Saturday, August 05, 2006

Fan Fiction: I've Been Wrong Before

I realized recently that my I Art Video Games: Nostalgia vs. Cinemania post had a major flaw: It contrasts works that reference early arcade-style games with others made using MMORPGs and other contemporary computer games in a way that suggests that the creators involved were working toward the same purpose: the creation of an artistic statement. In fact, much of the "nostalgic" work I showcased might be better categorized as "fan fiction" - works created to celebrate the subject rather than critique it. I won't push that distinction too far, because both types of work explore the subject/style on a personal level and may contribute meaning to viewers beyond what the original provides. All I'm saying is that this commonality is less significant than what divides these two types of work, and I may have been comparing apples to oranges and then declaring the oranges less apple-like.

This realization came to me when, after playing around a bit making desktop wallpapers using the real wallpaper patterns I found here thanks to the Drawn! blog, I started reading Wikipedia's wonderful "List of video games considered the worst ever." (A screenshot from the 1983 game E.T.: The Extraterrestrial is shown at left.) The article has copious references and covers a broad spectrum of offenses ranging from sheer unplayability to explicit homophobia or racism, but its cavalier attitude and confident tone have earned it a dispute flag for its questionable neutrality - in other words, it may disappear after the wiki editors have their wiki way, so read it while you can.
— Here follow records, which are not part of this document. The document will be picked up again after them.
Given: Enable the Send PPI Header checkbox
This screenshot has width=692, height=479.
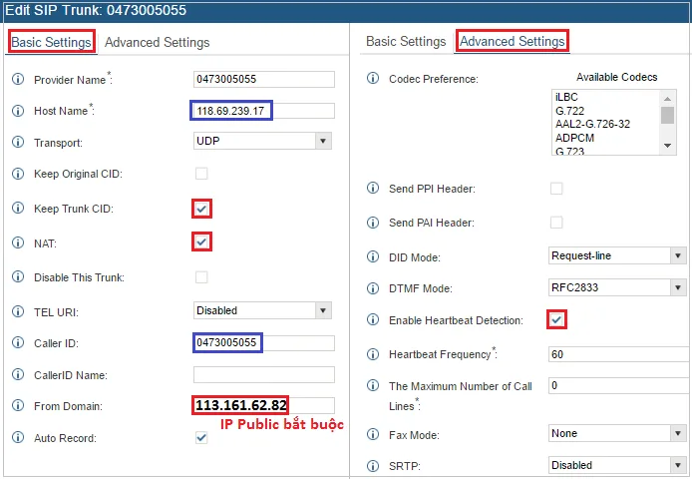Looking at the screenshot, I should point(556,189).
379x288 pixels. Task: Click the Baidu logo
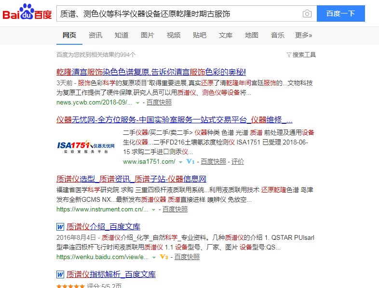[x=27, y=13]
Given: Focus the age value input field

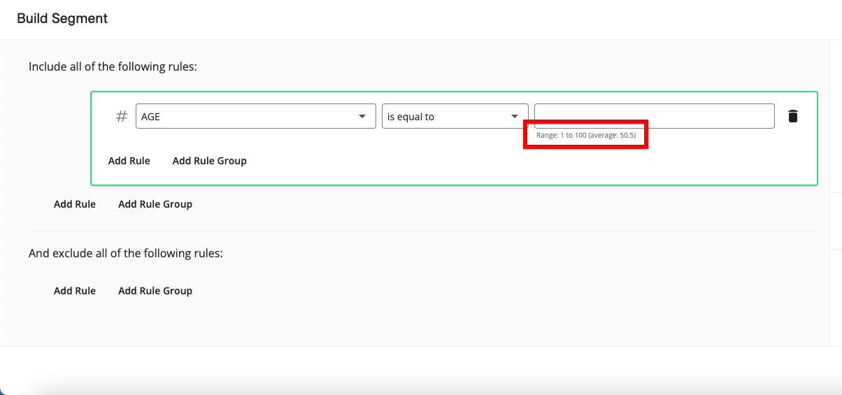Looking at the screenshot, I should pos(654,116).
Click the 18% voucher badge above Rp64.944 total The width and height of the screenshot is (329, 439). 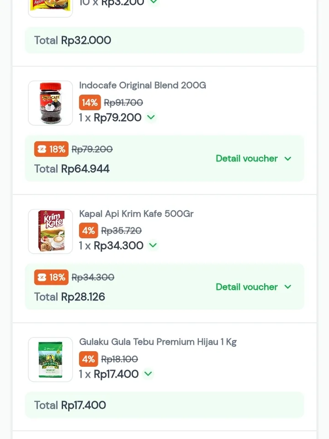(x=51, y=149)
Some of the titles reminded me of my own long-forgotten favorites, and I suddenly started seeing game levels in many of the wallpaper patterns I was already rifling through, so I decided to make some "homage" pieces to some of my favorite old video games. If my pre-teen and teenage gaming experience were a Go-Bot, it would be built out of a Texas Instruments Home Computer, an IBM PC clone capable of running Sierra and early Electronic Arts games for thirty-six hours straight, numerous friends' Nintendo Entertainment Systems, and a mineshaft's worth of quarters spent in arcades and convenience stores during my largely wasted youth. As a memento mori to those days from someone who now owns a Mac and can't even be bothered to find out if Spore will be released on my adopted platform, the collages below were fun, pointless, and deeply satisfying: the essence of fandom. Below are the fruits of my labors.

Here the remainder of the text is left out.